Vania: A inovação precisa sair do asfalto e alcançar o igarapé. Isso significa apoiar tecnologias adaptadas ao território — e isso só é possível ouvindo quem está lá. O Polo Digital já começou a mapear lideranças indígenas, quilombolas, periféricas e ribeirinhas que podem se tornar hubs de inovação local.

PROPOSITO AMAZONICO

5. Bioeconomia + TIC: uma aliança poderosa

Vania: O potencial da bioeconomia amazônica pode ser exponencialmente por meio das Tecnologias da Informação e Comunicação (TICs): com soluções como rastreabilidade de cadeias produtivas, plataformas digitais de comercialização, sensores ambientais e inteligência artificial aplicada à conservação e ao uso sustentável dos recursos naturais.

6. Startups com identidade amazônica

Vania: Empreender na Amazônia é um ato de resistência e de esperança. O que precisamos é apoiar os empreendedores que têm no coração a floresta e as pessoas. Programas de aceleração precisam considerar o tempo amazônico, as barreiras logísticas, os saberes tradicionais.

7. Potência jovem e engajamento digital

Vania: A juventude de Manaus é criativa, resiliente e intensamente conectada ao seu tempo.
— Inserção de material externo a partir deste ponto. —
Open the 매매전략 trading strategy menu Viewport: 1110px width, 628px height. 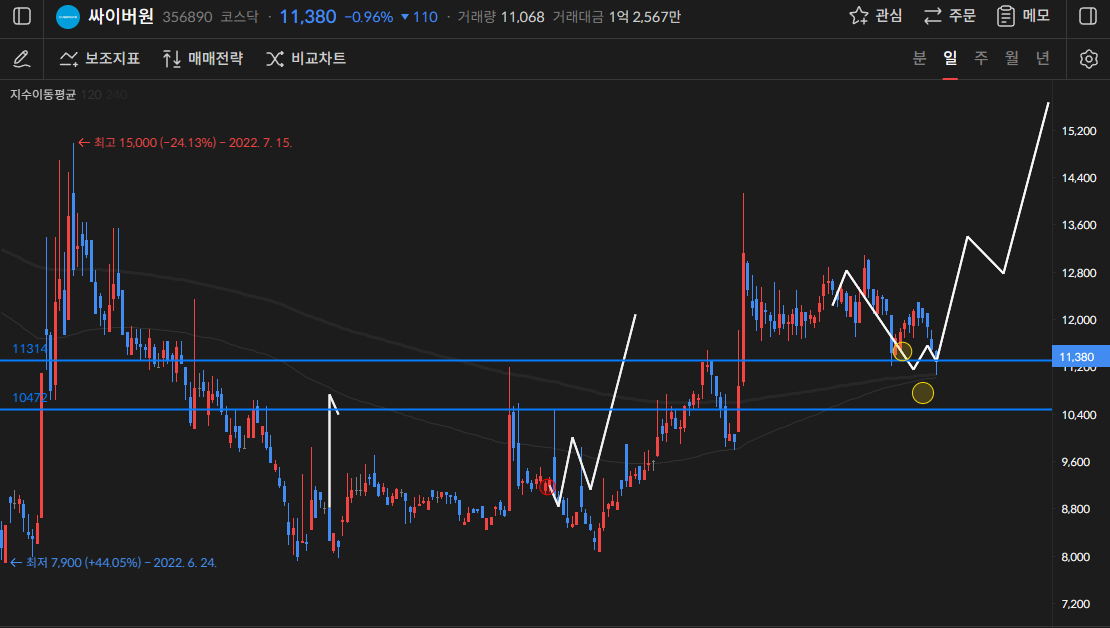click(x=202, y=59)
Mas, em um cenário de avanço acelerado da tecnologia, especialmente no setor de Tecnologia da Informação e Comunicação (TICs), é urgente garantir que essa energia seja acompanhada pelo desenvolvimento das competências certas, no momento certo.

8. O elo com a Zona Franca de Manaus

Vania: A indústria precisa entender que apoiar startups não é filantropia — é estratégia de futuro. Grandes empresas que desejam permanecer relevantes no futuro precisam, hoje, fazer parte do ecossistema de inovação.
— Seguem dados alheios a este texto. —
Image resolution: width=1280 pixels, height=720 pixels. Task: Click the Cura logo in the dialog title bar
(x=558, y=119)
9. O futuro da inovação regional

Vania: Se a Amazônia quiser liderar um novo modelo de desenvolvimento, precisa fazer da inovação o seu norte. Não há transformação verdadeira sem investimento em pessoas, em educação de qualidade, em redes colaborativas que cruzem saberes tradicionais com tecnologias emergentes.

10. Mensagem aos inovadores da floresta

Vania: Acreditem: o momento é agora — e vocês são essenciais. Vocês não estão à margem. Pelo contrário: são o começo de algo novo, poderoso e necessário. Quem conhece a Amazônia de perto, quem sente os desafios do dia a dia, quem vive onde o Estado ainda não chegou, carrega dentro de si a centelha da inovação que pode transformar não só a região, mas o mundo.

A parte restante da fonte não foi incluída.